Oral Arguments - 1/14/09

On January 14, 2009, the Court heard oral argument in the following cases:

PD-0822-08, Nikolai Ivanov Karenev v. State, a harassment case out of Denton County.

The State's opening argument. (Jeff Van Horn, State Prosecuting Attorney)
Appellant's response. William E. Trantham)
The State's rebuttal. (There wasn't any, but I thought I'd be thorough)

Here, Karenev sent threatening and harassing e-mails to his wife during the pendency of their divorce. The State charged Karenev with sending harassing e-mails and the Fort Worth Court of Appeals upheld Karenev's facial constitutional challenge to the statute. You can read the underlying opinion here.

Judge Cochran seemed hypothetically annoyed with bloggers that criticize the CCA. I sure hope she wasn't talking about me. The State sought to argue that the content of the speech was immaterial so long as the actor engaged in the speech with the specific intent to violate the law. For his part, the Appellant argued the exact opposite extreme. This statute regulated the content of the speech, the Constitution prohibits such regulation, and Appellant wasn't required to object to the constitutionaly of the statute in the trial court.

I think the State's distinction seems to work when you're talking about virtual child porn because the specific intent is to communicate child porn. Thus, the underlying speech that you are emulating wouldn't be protected. But when you're talking about "harassment" you could be talking about threats which wouldn't be protected speech and or you could be talking about Max Cady-sitting-behind-you-at-the-theater-type behavior that wouldn't violate any laws on its own. I don't know. I'll have to wait to see what they come up with, and more importantly, if Judge Cochran refers to Prince Albert in a can or name checks any bloggers critical of the CCA.]

PD-0758-08, Randy Deshawn Collier v. State, a tampering with physical evidence case out of Taylor County.

Appellant's opening argument. (Britt Lindsey)
The State's response. (Patricia K. Dyer).
Appellant's rebuttal. (Again, just being thorough.)

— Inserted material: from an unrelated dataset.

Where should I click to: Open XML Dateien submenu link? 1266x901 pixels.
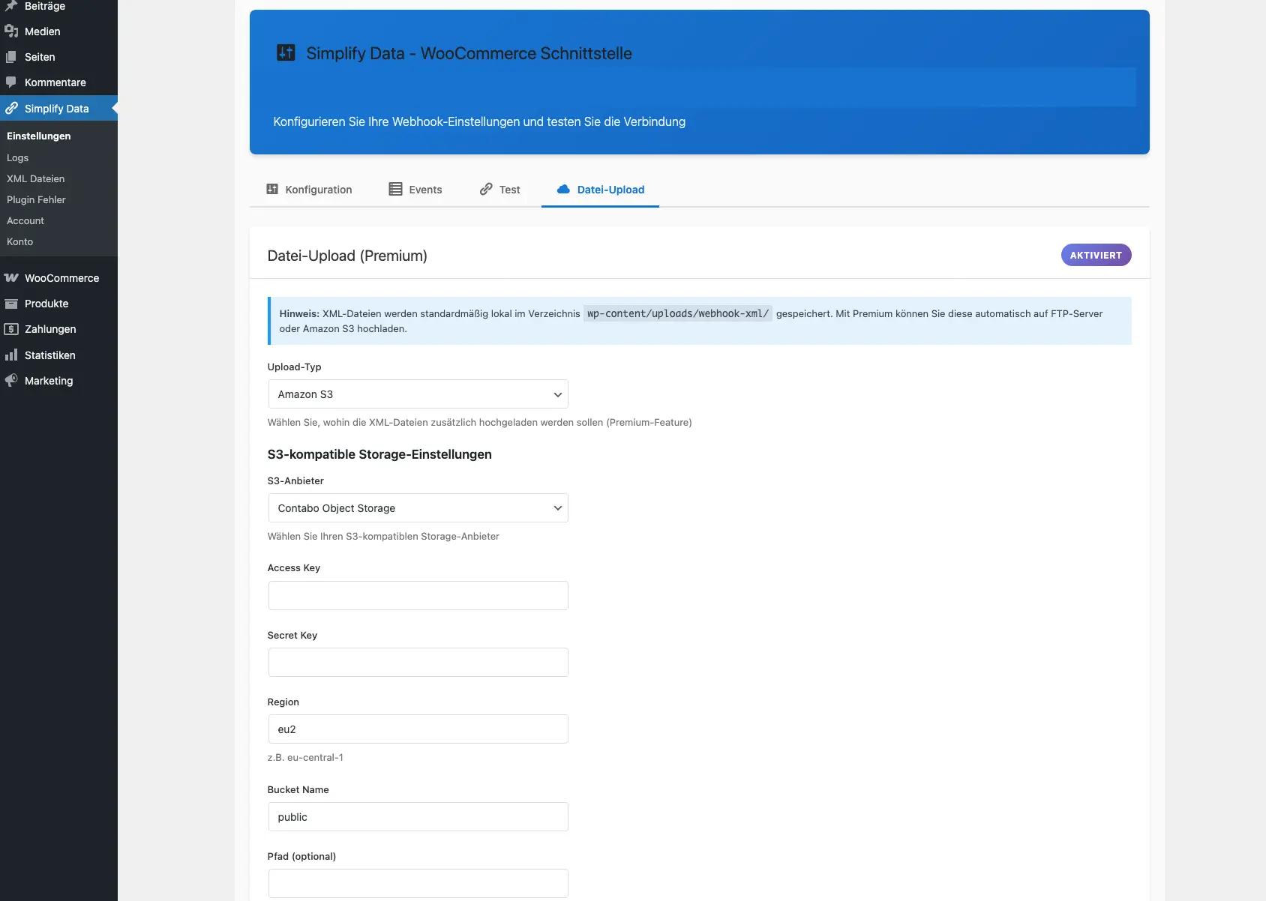click(x=36, y=179)
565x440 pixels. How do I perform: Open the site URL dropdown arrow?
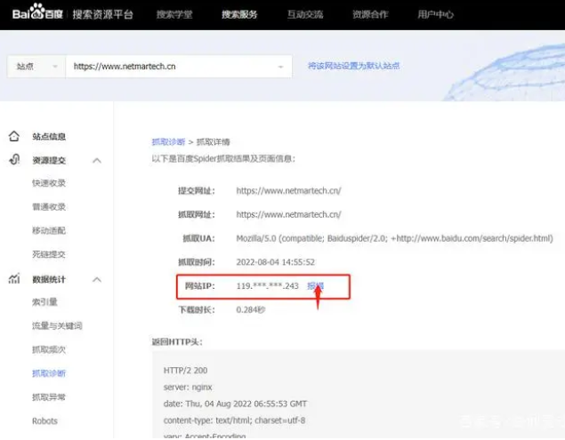coord(281,67)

Collier was charged with tampering with physical evidence for chewing up cocaine while a police officer tried to pull Collier over for a traffic violation. The Court granted review to consider whether the evidence was legally and factually sufficient to show Collier had chewed and destroye cocaine and whether the evidentiary value of the evidence was destroyed. You can read the published opinion from the Eastland Court of Appeals here.

Originally, the Court was scheduled to hear Belinda Montoya v. State, but both sides waived oral argument in that case.